The CEO’s then move from the chief executive role to board member and then board manipulator as Don Argus has done moving from CEO of National Australia Bank (nab) in the nineties to chairman of the board of BHP Billiton in the 2000’s and now director of the Australian Foundation Investment Company the biggest independent owner of shares in Australia. It is in their collective best interest to move money away from the community into their own hands. They are the club so they are always going to pay high (relative to what most readers earn) amounts to their CEO’s for doing what they are told.

 

It’s interesting that one of the few major company’s shareholders that actually gives its CEO flack and can get them to change their policy on corporate decisions is Telstra (formerly Telecom Australia). In 2010 they backed down on charging a fee for non electronic payment of bills because their shareholders complained at the AGM (Annual General Meeting) this is because of the way Telstra was sold. It was a state owned Telco the only Telco in the country when it was privatised and the corporate ownership was limited to 20% and the rest sold to a broad range of “mum and dad” investors including me and my sister.
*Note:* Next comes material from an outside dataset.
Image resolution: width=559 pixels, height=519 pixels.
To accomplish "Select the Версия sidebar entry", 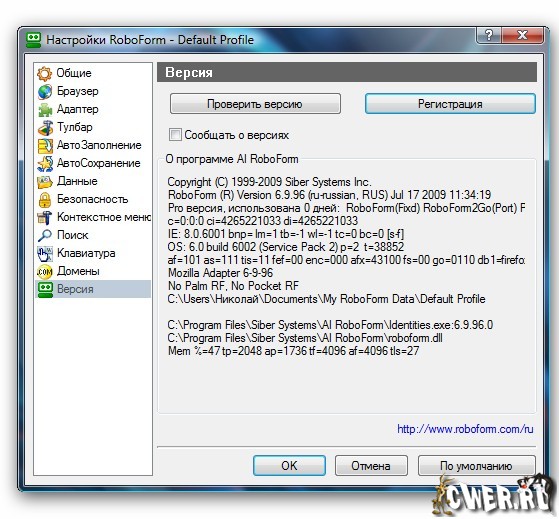I will tap(93, 289).
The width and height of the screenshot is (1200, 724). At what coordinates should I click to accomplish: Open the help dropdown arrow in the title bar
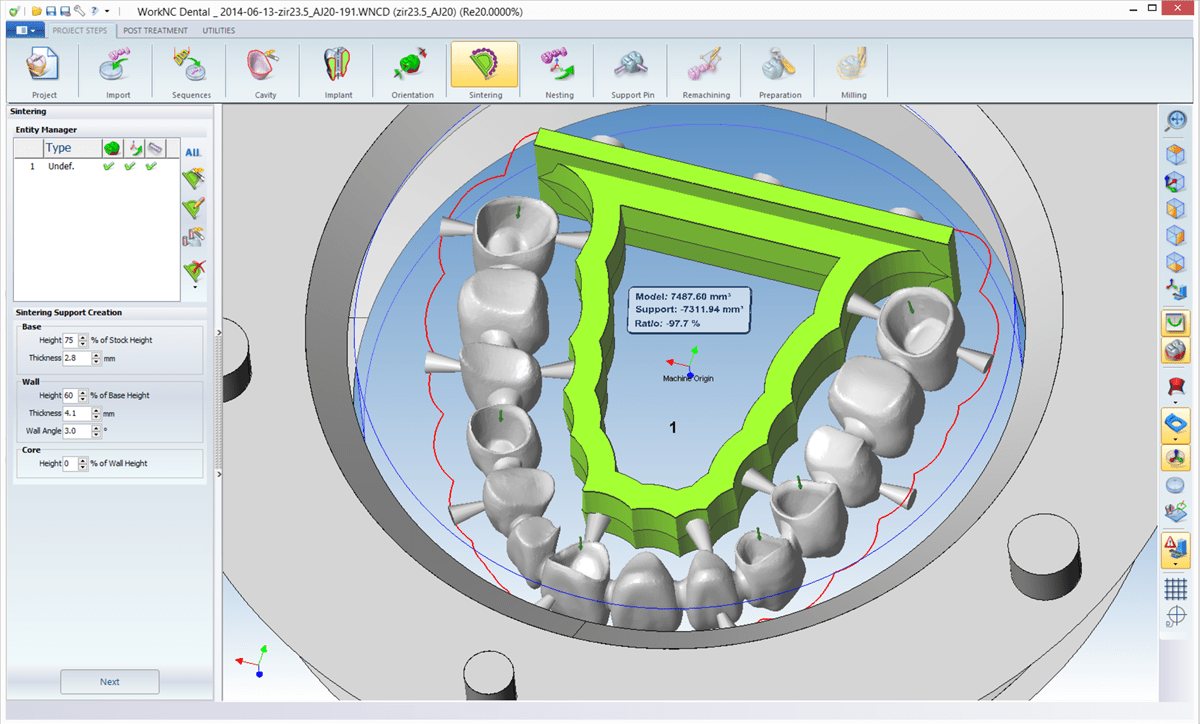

I knew that as soon as the first issue was floated the corporates would want to get their hands on more and therefore push the price up, I sold in the first two months and doubled my money, but most held on and paid all the further instalments. This meant Telstra unlike most other major companies had a broad individual human ownership and that is why they actually must try to become more human themselves.

 

Telstra’s plummeting share price may be a sign that the corporate club doesn’t like having things out of its control and in the hands of the populous for they seem to put things like fees on them at a higher priority than profits and CEO bonuses.

 

You will notice in this that the power ratio of a publicly listed company is very similar to the way wealth is divided in the world, 80/20 or 90/10 where 80-90% of the wealth or control is held by 20-10% of the people. That’s not democratic! It’s closer to the one party system of communist China or the feudal hereditary monarchies of the middle ages.

 

So we can see that we are now ruled by corporations that are controlled by a few that prefer to remain anonymous, and by politicians that are controlled by narrow minded self appointed elite lobbyists, who are most likely to be the same as those that control the corporations.

 

Just before we leave the fable of corporate democracy I’d like to point out that the two rising superpowers of the world China and India still have most of their basic services like energy, water, telecommunications, and transport in state, or central control. Not in corporate hands. Why do I mention this? Well because they are succeeding, they have money and power on the rise and we have none, perhaps we can take a little bit of that and mix it with a lot of us.